Barcelona’s second morning of behind-closed-doors running was supposed to be the calm before Tuesday afternoon’s forecast rain. Instead, the weather arrived early and turned the Circuit de Barcelona-Catalunya into something far more useful than a lap-time theatre: a rare, private stress test for brand-new 2026 machinery.
With most teams keeping their cards close and information leaking only in scraps, the session still managed to throw up a couple of telling snapshots. For a spell, it was just Max Verstappen and Charles Leclerc circulating as the track swung from dry to damp to properly wet — the kind of conditions that immediately expose whether a car is fundamentally predictable, and whether early software, energy deployment and traction behaviour are in the right postcode.
Verstappen’s morning began with a brief interruption. Not long after the pit lane opened at 09:00 local time, he was reported to have triggered a short red flag. Early whispers of smoke around the Red Bull didn’t last; the more mundane version that filtered through was that he’d simply dipped into the gravel. In January running, with unfamiliar cars and new systems being exercised, that sort of moment is less “drama” and more a reminder of how fine the line is when teams are still mapping out basic responses and procedures.
If there was any theatre, it came from how quickly the weather tightened the field. Rain had been expected later in the day, enough that Mercedes and Haas had already opted out of Tuesday’s running, with teams limited to three of the five days. Haas, at least, had flagged that wet conditions could hang around for much of the week. It just showed up sooner than anyone wanted — or, depending on your point of view, sooner than anyone dared hope.

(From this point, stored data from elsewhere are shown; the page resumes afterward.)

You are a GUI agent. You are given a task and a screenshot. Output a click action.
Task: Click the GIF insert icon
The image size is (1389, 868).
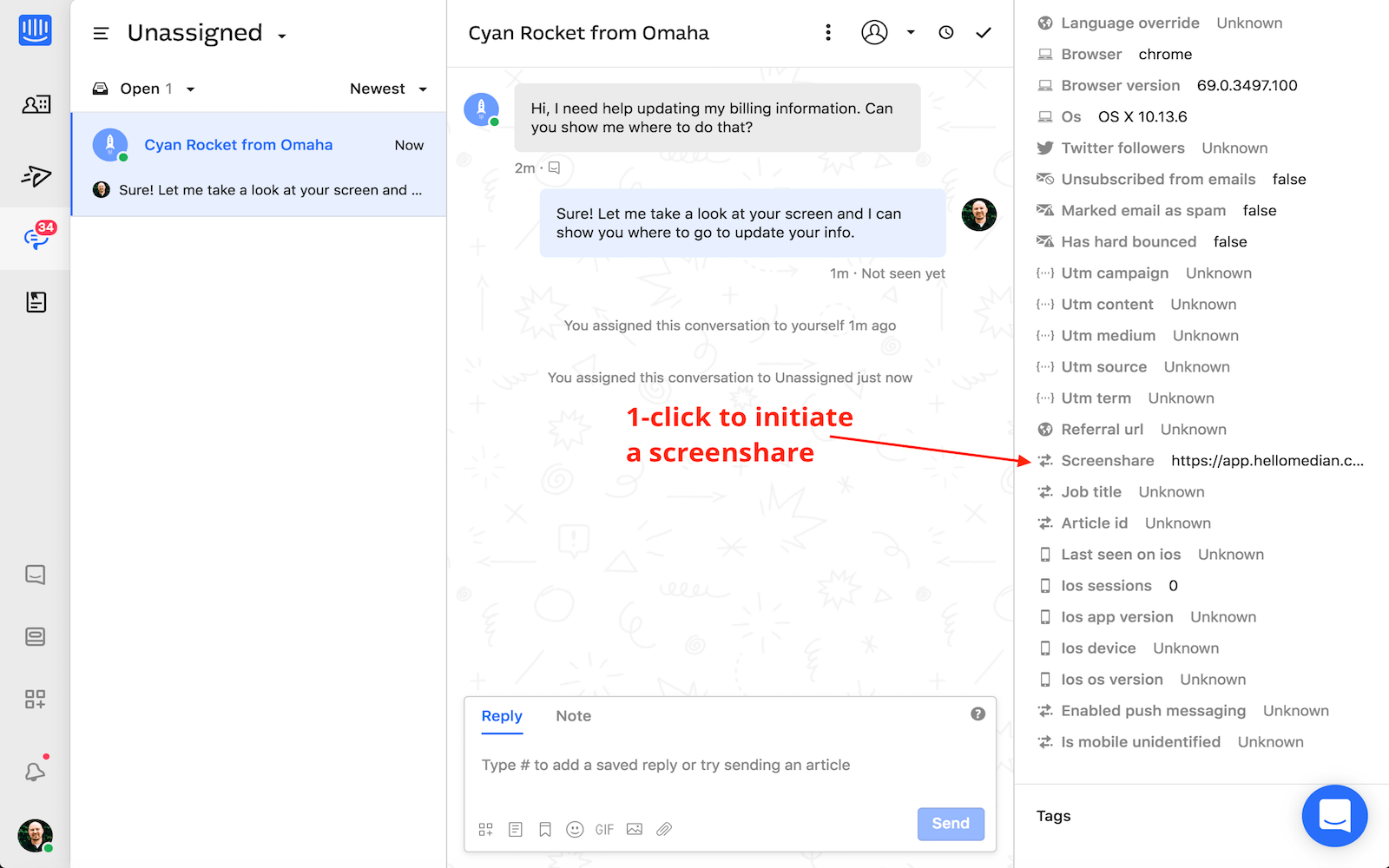pyautogui.click(x=604, y=829)
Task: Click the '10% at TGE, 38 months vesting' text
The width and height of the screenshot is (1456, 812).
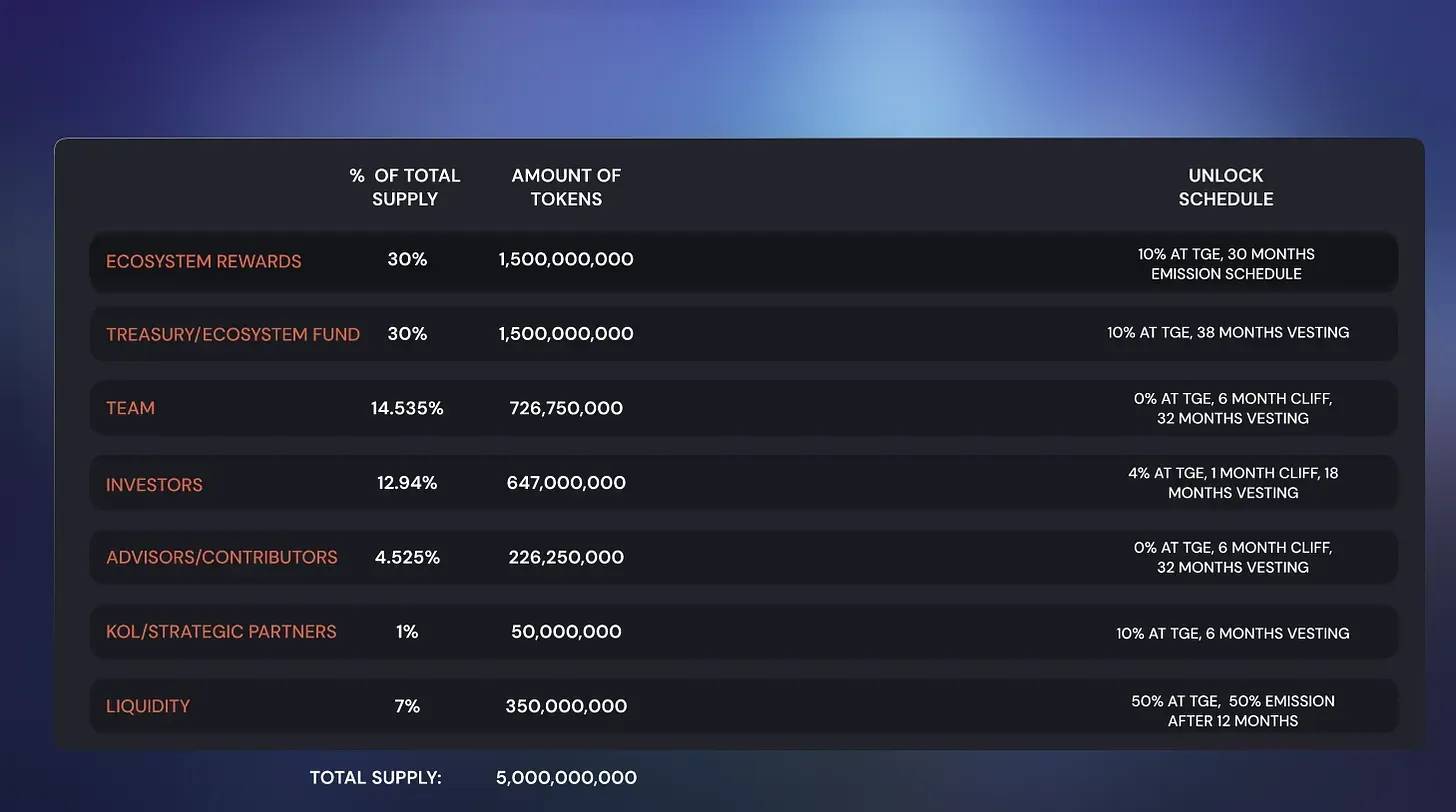Action: 1228,333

Once the rain started to fall midway through the morning, the private test suddenly offered something teams can’t plan for. Leclerc and Verstappen both went back out to sample the wet tyres on these new-generation cars, and the lap times — unofficial, of course — told their own story about the track’s swings. Leclerc was said to have logged a best of 1:46 on full wets, then as conditions improved, a 1:37.501, with unconfirmed talk of a 1:32 as the surface continued to come back towards something usable.
Earlier, in the brief window before the rain truly set in, the numbers being passed around had Leclerc at a 1:20.8 with the track green, and Verstappen rejoining him out there as the two effectively had Barcelona to themselves. You treat any timing from this sort of test with caution — no one outside the garages has the full picture of fuel, run plans, engine modes or tyre intent — but the more interesting angle is simply that both drivers kept running when the track turned awkward. That’s where the teams learn the most, and where driver feedback is at its sharpest.
Leclerc’s morning workload was also the heavier of the two, with unofficial sources putting him at 45 laps, while Verstappen completed 24. That split could mean any number of things at this stage: different test items, different priorities, or simply the different ways teams like to structure early mileage when the weather is doing half the work of varying the conditions for you.
The other paddock note that cut through the fog was a nod towards early reliability. Mercedes’ George Russell had singled out Ferrari and Red Bull for praise on that front, and even in a session featuring a gravel-triggered red flag and a rapidly changing circuit, the fact both cars kept circulating once the rain arrived is a small but meaningful data point. In early 2026 running, “it works and it keeps working” is still the first victory of any new cycle.
There was also the odd flavour of secrecy hanging over the day. With this test run privately and the usual access heavily restricted, reports even suggested helicopters monitoring the circuit — a fitting image for a week where everyone wants information, and almost nobody wants to be the one providing it.
Barcelona will inevitably produce more whispers than certainties as the week goes on. But Day 2’s morning already underlined what matters most right now: not who’s quickest on a clean lap, but who looks composed when the script gets rewritten by something as simple as rain arriving a few hours early.